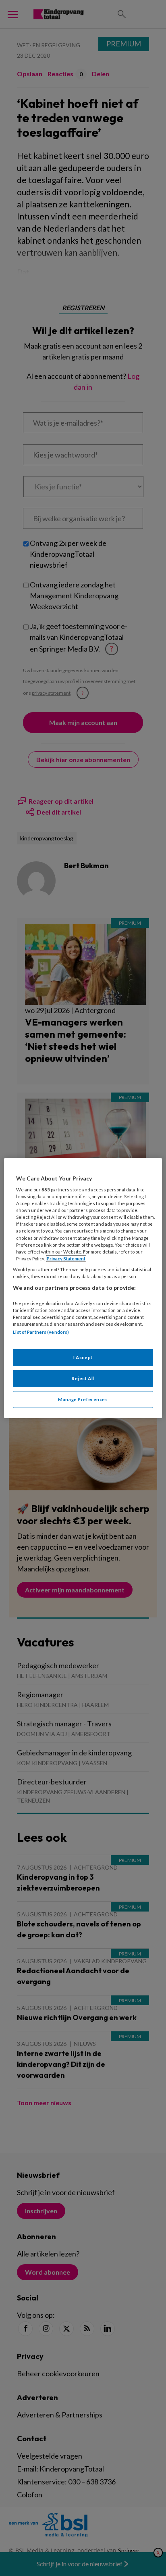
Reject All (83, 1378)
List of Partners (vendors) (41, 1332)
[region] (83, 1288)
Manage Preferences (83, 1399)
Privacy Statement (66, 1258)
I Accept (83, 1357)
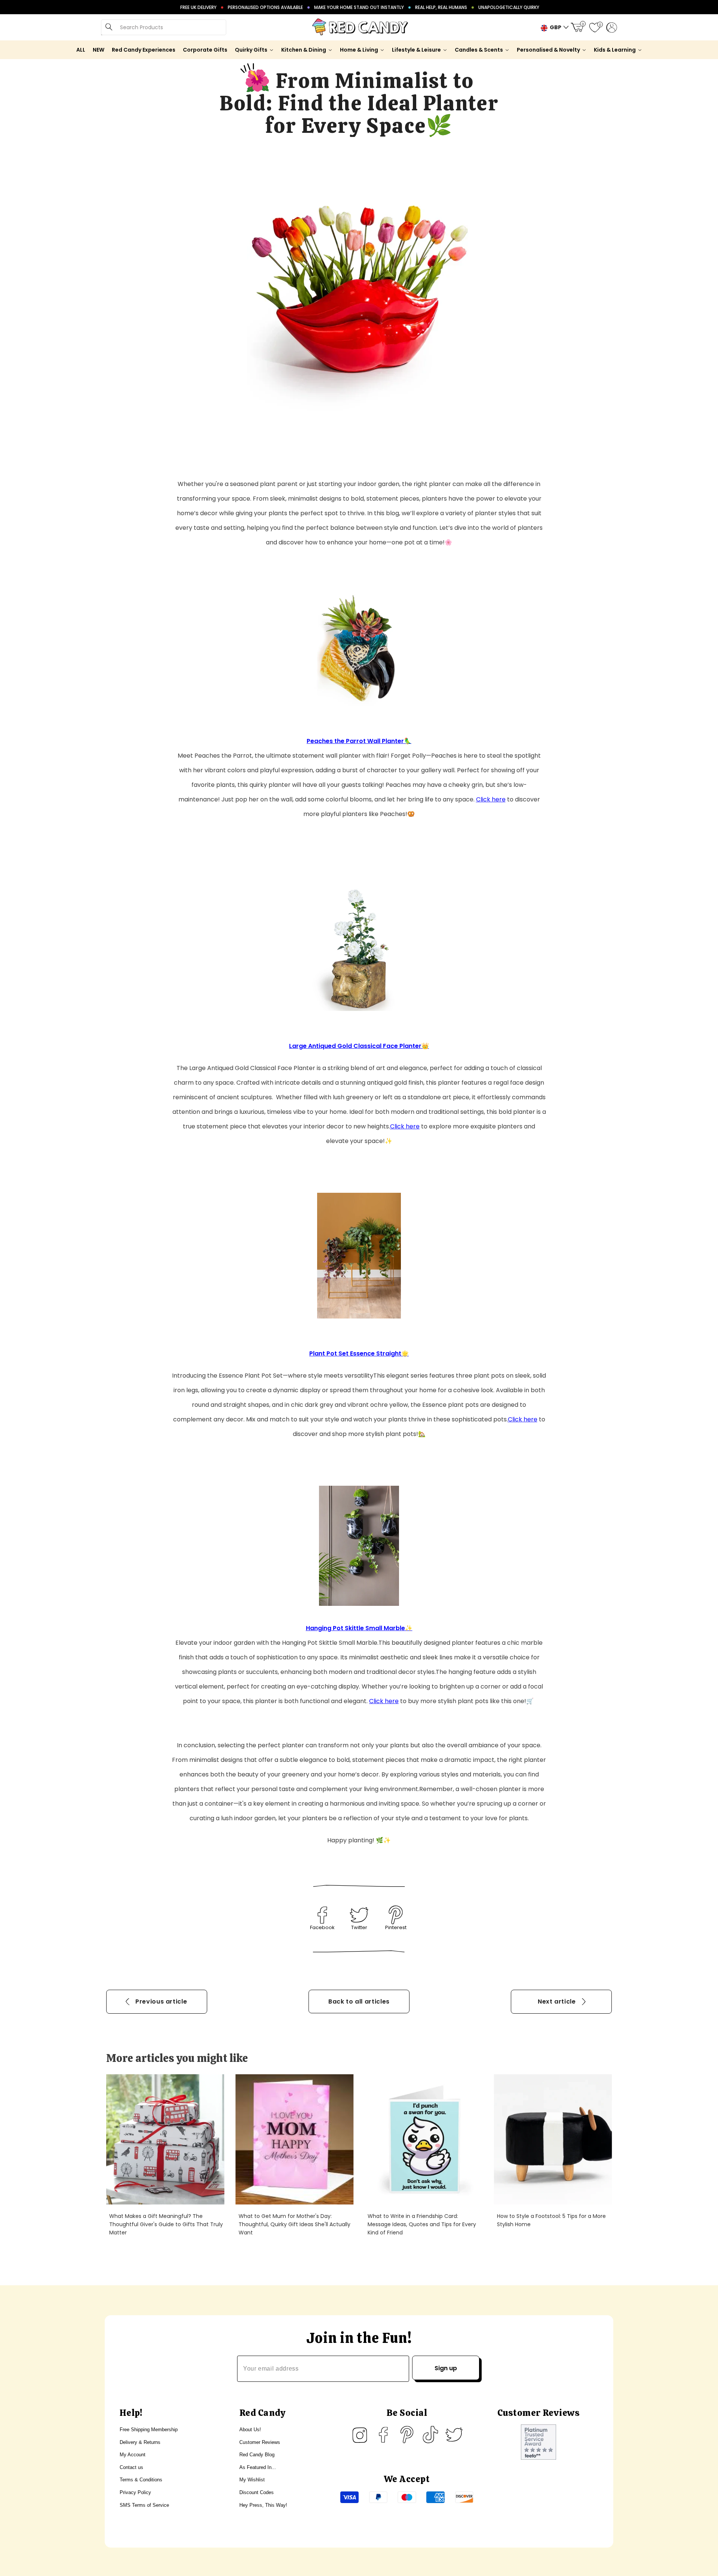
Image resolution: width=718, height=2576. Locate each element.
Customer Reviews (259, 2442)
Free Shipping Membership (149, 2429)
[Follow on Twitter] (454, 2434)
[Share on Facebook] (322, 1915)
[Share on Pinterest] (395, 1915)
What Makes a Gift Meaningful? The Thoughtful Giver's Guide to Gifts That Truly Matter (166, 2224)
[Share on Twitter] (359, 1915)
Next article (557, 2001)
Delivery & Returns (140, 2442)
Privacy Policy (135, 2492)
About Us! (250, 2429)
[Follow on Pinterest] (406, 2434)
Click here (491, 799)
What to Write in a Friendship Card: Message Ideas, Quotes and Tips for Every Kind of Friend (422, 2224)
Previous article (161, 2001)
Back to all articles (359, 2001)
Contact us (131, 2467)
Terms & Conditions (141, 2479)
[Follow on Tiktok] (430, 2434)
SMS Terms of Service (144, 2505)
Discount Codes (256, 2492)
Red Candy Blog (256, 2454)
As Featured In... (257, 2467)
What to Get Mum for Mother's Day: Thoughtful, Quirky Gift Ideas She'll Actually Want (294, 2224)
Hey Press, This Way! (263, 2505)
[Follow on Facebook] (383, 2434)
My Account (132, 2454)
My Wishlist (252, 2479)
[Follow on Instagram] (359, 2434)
◆ ◆ ◆
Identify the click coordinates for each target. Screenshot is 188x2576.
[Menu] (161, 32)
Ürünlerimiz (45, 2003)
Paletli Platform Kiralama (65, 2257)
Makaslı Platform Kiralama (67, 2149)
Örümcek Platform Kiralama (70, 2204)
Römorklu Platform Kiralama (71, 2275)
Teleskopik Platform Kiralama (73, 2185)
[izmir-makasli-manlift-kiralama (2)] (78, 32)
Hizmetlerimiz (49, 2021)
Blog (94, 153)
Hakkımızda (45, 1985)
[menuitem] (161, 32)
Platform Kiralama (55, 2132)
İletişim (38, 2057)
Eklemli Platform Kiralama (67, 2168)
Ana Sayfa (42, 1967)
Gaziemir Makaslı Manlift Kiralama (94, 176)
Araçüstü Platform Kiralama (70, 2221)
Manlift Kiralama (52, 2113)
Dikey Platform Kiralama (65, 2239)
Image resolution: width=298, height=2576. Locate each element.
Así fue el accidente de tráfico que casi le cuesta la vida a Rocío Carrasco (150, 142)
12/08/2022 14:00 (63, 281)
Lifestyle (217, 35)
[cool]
◆ ◆ ◆
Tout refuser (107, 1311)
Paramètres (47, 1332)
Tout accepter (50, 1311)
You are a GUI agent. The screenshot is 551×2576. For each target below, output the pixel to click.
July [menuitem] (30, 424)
◆ ◆ ◆
## REQUIREMENT
Only a number is expected here: the count of lines in the records above that include the word "Gift".

## TASK OUTPUT
2